Residential Development


Thousands of New York State citizens with intellectual and developmental disabilities are waiting for placement in a community residential setting, and many are in immediate need. The state has not provided an adequate way for families to plan for the future when providing care at home becomes difficult or impossible. People with intellectual and developmental disabilities and their families face an onerous placement process without a clear understanding of that process or the extent of their wait.

However, while thousands await suitable placements, many residential vacancies go unfilled.

Vacancies within certified residential settings have grown in recent years because of an administrative requirement to fill the opening with someone from the “Emergency Need” placement category. Often, the care needs and behaviors of these individuals are incompatible with the home in which the vacancy exists.
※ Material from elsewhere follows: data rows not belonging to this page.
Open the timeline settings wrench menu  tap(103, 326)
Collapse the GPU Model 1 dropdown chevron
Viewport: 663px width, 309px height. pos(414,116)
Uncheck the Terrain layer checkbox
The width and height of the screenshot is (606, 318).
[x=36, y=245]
In these cases, the vacancy remains unfilled, despite the fact it may be a suitable placement for individuals from the Current Need or Substantial Need categories. 

Offering housing almost solely on an emergency basis, makes it impossible to guarantee placements will be found in the most appropriate, least restrictive home environment. These restrictions also lessen the individual’s opportunity for choice in their own housing.

We are working with OPWDD to improve the flexibility and timeliness of the placement process, to more expeditiously place individuals into available vacancies that compatible with their needs. The Arc New York will also continue to collaborate with Keep the Promise Family Coalition to advocate for solutions.


We continue to advocate for increased residential development, and an improved placement process, especially for people living at home with aging caregivers. We propose the following actions be taken to ensure there is sufficient residential development to meet the growing need:

  • transparently assess the number of people who have requested or need residential services and keep a wait list with a publicly available summary;
  • streamline the eligibility process so that people on the wait list can have their eligibility rapidly assessed and established;
  • make administrative enhancements necessary to more efficiently match people seeking placement with existing vacancies; and
  •  provide capital and operating funds to establish as many new residential opportunities as necessary to meet the needs of New Yorkers with intellectual and developmental disabilities, particularly for those individuals with behavioral and psychological needs.